ERO wants this evaluation to contribute to a discourse about the role of activity centres and other forms of interventions aimed at supporting positive outcomes for at‑risk learners. The resources dedicated to activity centres make this intervention one of the most intensive available to New Zealand schools.
As an intervention external to mainstream education, students in activity centres in the past might have be regarded as ‘leaving education’. However, this report identifies key aspects of highly effective activity centres. When activity centres are successful they can respond to vulnerable young people, ensuring these students are not stigmatised or isolated from engagement in broader manifestations of school life such as drama, sport and cultural endeavours, and that they have access to prosocial role models. These key aspects include developing strong positive learning relationships, personalised learning programmes, authentic curriculum, well‑focused pastoral care, and positive behaviour management. We found that in highly effective activity centres students can thrive, when previously they only experienced disengagement from education. It is critical that all activity centres demonstrate these key aspects if they are to respond effectively to all the students referred to them.
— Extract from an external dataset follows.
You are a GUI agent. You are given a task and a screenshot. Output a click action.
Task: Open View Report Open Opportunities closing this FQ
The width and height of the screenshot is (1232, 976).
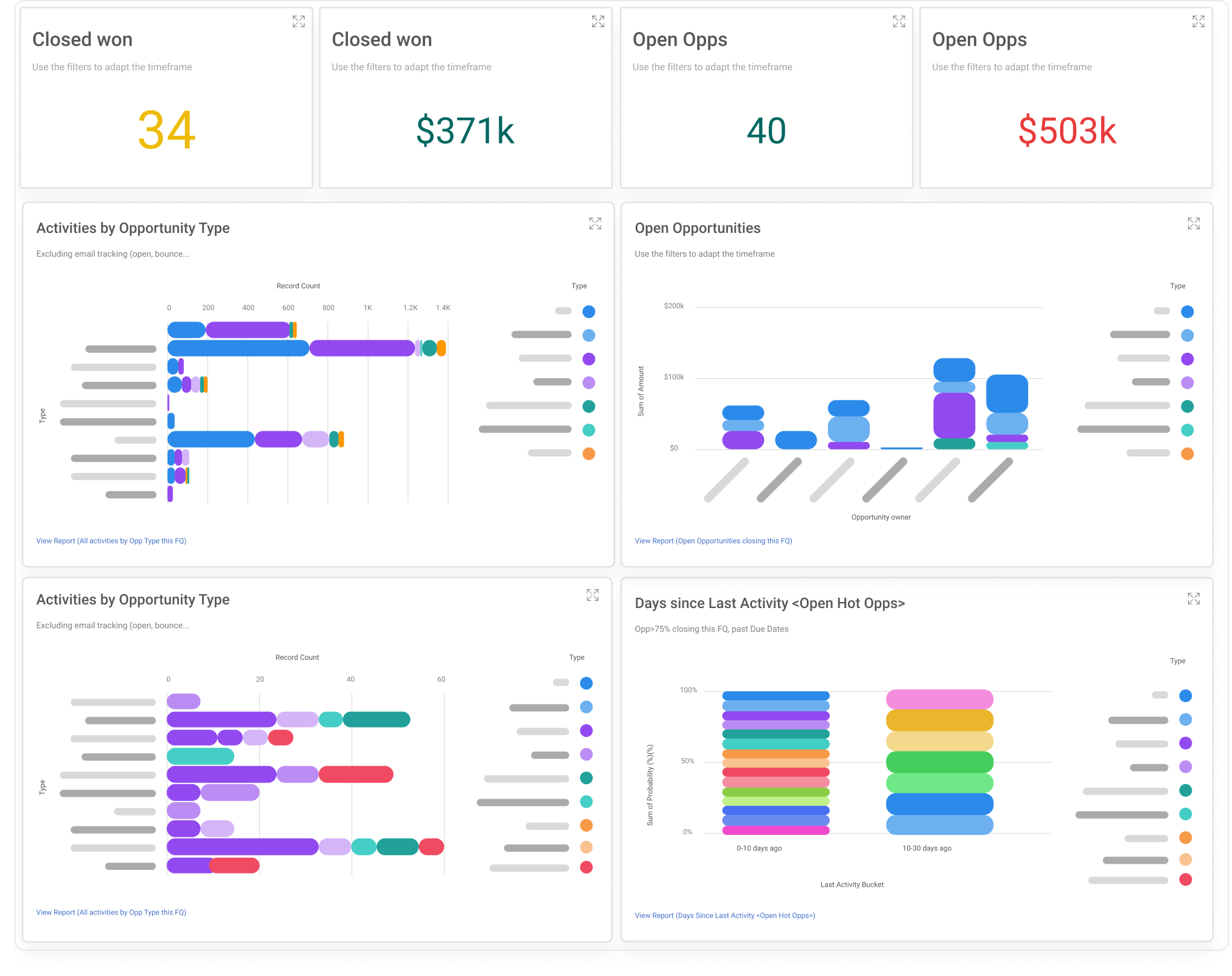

This evaluation raises important questions at a system level and for all activity centres that warrant further investigation.
What are the long‑term consequences of an activity centre intervention on the future prospects for this group of learners? In this investigation, we have looked at the quality of the programmes operated by the existing centres, but have not assessed whether the impacts made for these learners are sustained once they return to their enrolling school and a regular class programme as intended. An important question that remains is what might the outcomes have been without activity centre intervention? This in itself requires a set of broader measures - broader than NCEA attainment. If we are to assess the effectiveness of activity centres in developing prosocial behaviour, self‑confidence, personal resilience, perseverance and life skills, then longer‑term outcomes must be determined.
Equally, it is difficult to attribute these outcomes solely to the impact of involvement in an activity centre programme. Longer‑term outcomes will clearly be a consequence of the changes effected for the young people while in the activity centre programme, but equally because of comprehensive reengagement back into their enrolling schools, and the associated supports wrapped around them in an ongoing way.
However, not all students return to mainstream schooling. Data from 2014 show that 20 percent of students who attended activity centres also spent time in Alternative Education.11 By 2016, Ministry of Education destination outcomes data show that only 10 percent went to Alternative Education. Fifty‑seven percent of activity centre students returned to school, 15 percent returned to the activity centre, with a further five percent entered a training programme.12 The balance left school, went to a Regional Health School or moved out of the region and their destination data was lost.
Activity centres and enrolling schools need to more actively measure and monitor all of the longer‑term outcomes for those learners who engage in their programmes to better understand their impact and where they might improve their programmes and practice.
Across activity centres, practices vary in terms of the amount of time learners participate in the centre with differences in the nature and intensity of the programmes. Building a better understanding of the success or otherwise of these various approaches will be important to grow and refine the nature of these interventions, and to get stronger agreement across activity centres and schools of what constitutes effective practice.
As a sector, we need to explore the extent to which the positive elements of the activity centres reviewed here might be replicated in mainstream school settings. This includes those elements that ensure personalised teaching and learning practices, the effective relationships developed with these learners, an engaging curriculum, well‑focused pastoral care, and positive behaviour management.
Students are referred to activity centres primarily for behavioural issues. Additional referral information gives us some insight into the needs of this group of students:
Schools should focus on intervening as early as possible to support students presenting with indicators of risk. This raises important questions about how the system supports leaders and teachers to respond similarly to these vulnerable young people in mainstream settings. Are there sufficient and appropriate opportunities for school-based interventions to provide support for such students before referring them to activity centres or alternative education? However, these young people may present with a plethora of health, family, housing, and learning difficulties that require earlier intervention, and there is an onus not just on schools and activity centres, but also on the wider health and social sector to support these students.